The short answer: cloud inference for video is obscenely expensive.

A single 1080p AI video generation takes 30-90 seconds of sustained GPU compute. On cloud providers, that's $0.50-$2.00 per generation depending on the model and resolution. When you're giving away 200 free credits to every user plus 100 daily, those numbers become existential fast.

I ran the math at 3,000 signups per day:

Cloud cost per user (conservative):
- 20 generations/day average
- $0.75/generation (mid-tier cloud GPU)
- = $15/user/day
- x 3,000 new users/day
- = $45,000/day in NEW user compute alone

Self-hosted cost per user:
- 7x RTX 5090 @ $2,000 each = $14,000 (one-time)
- Power: ~$400/month
- Amortized over 3 years: ~$800/month total
- = effectively $0.003/generation

That's not a rounding error. That's the difference between burning $1.35M/month and spending $800/month. Even at 10x my current scale, self-hosted wins.

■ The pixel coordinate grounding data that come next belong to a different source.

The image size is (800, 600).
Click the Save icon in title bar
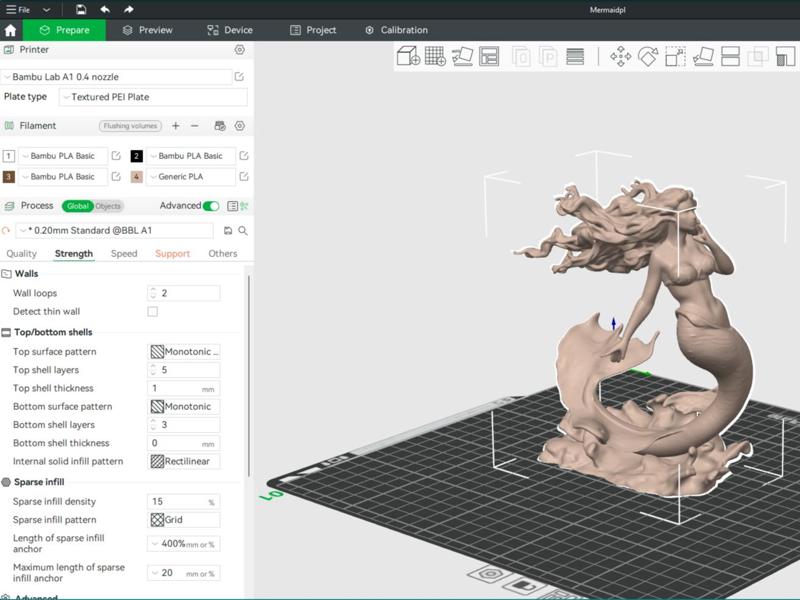tap(81, 9)
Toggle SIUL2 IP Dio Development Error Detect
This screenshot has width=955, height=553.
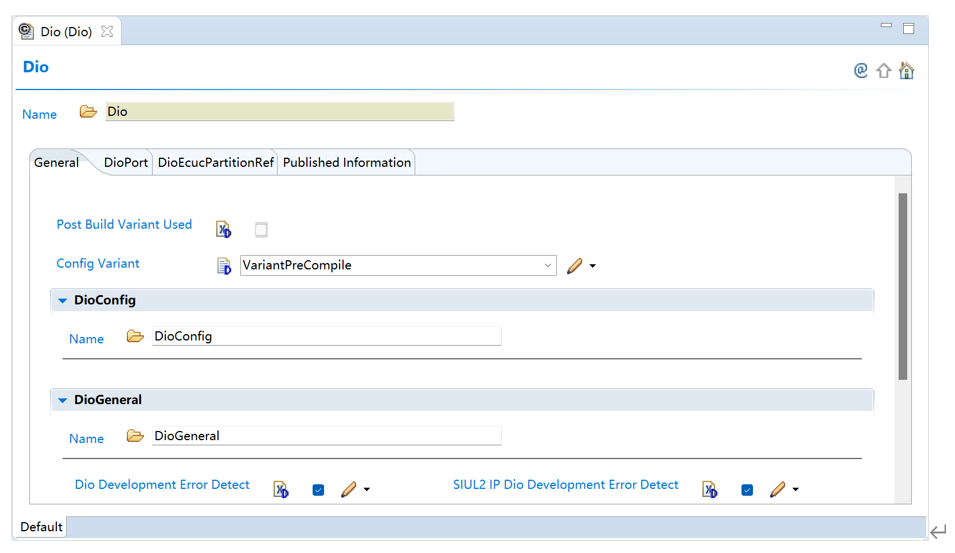point(747,490)
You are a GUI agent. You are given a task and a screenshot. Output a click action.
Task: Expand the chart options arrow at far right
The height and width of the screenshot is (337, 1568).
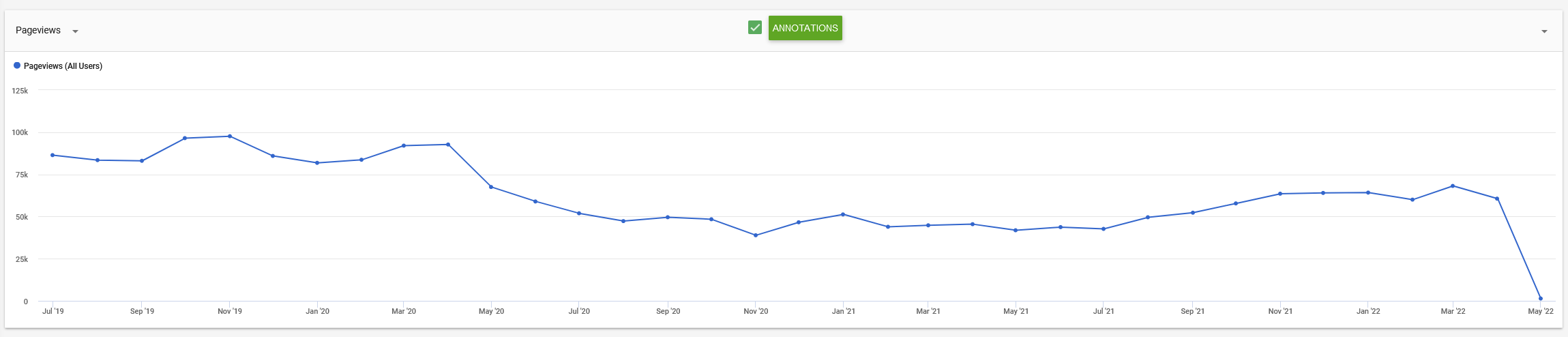(1544, 31)
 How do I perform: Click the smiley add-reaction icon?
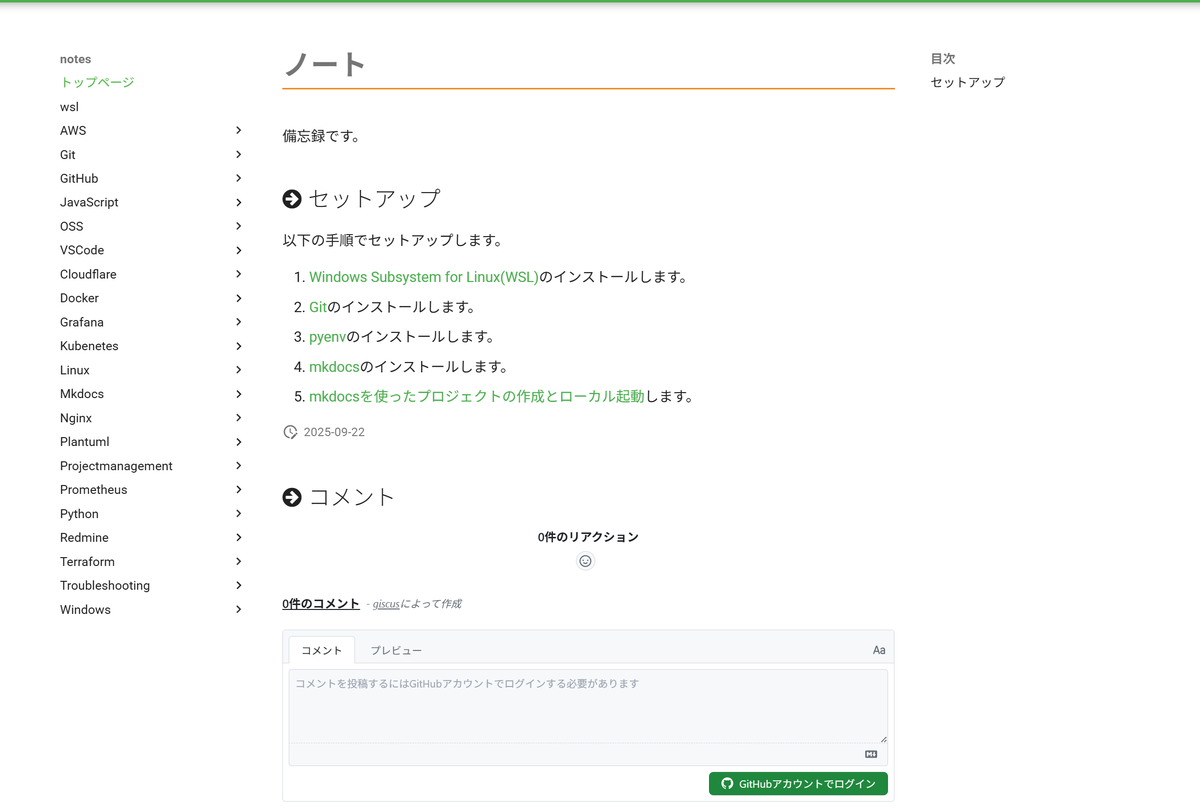click(585, 561)
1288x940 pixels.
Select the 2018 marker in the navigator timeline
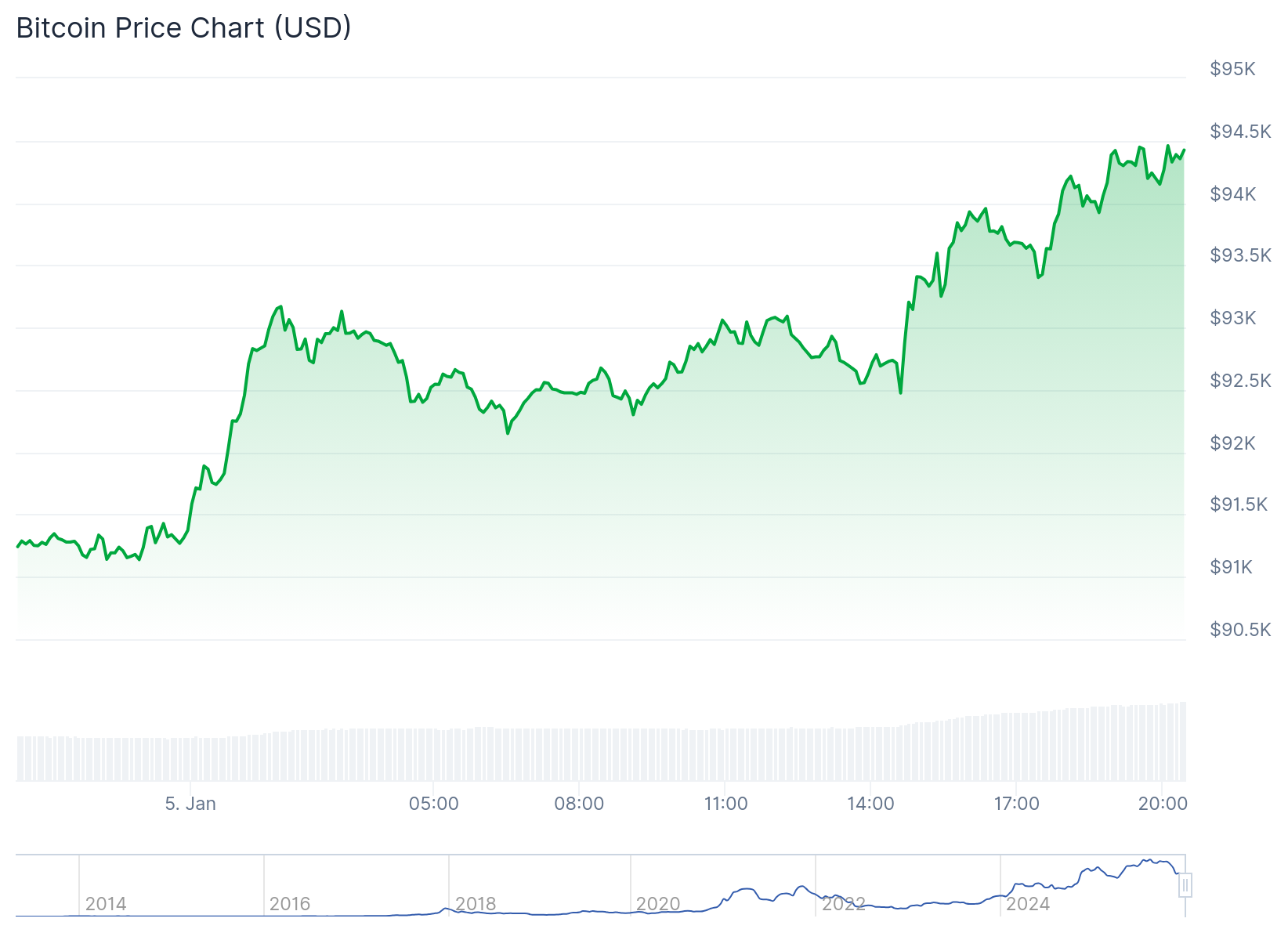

The Architecture (Without the Buzzwords)

The stack is deliberately boring:

[nginx reverse proxy]
       |
[Flask API dispatcher] -- routes to GPU workers
       |
[7x RTX 5090 workers] -- each runs inference independently
       |
[R2 object storage] -- serves generated media via CDN
       |
[Supabase] -- auth, credits, user state

No Kubernetes. No Docker orchestrator. No service mesh. Each GPU worker is a Python process that pulls jobs from a queue, runs inference, uploads the result, and reports back. If a worker crashes, it restarts. If it's slow, the dispatcher routes around it.

I tried the "proper" infrastructure approach first -- containerized workers, Kubernetes for orchestration, Prometheus for monitoring. It took three weeks to set up, broke constantly, and added 200ms of overhead to every request. I ripped it all out and replaced it with a 400-line Python dispatcher.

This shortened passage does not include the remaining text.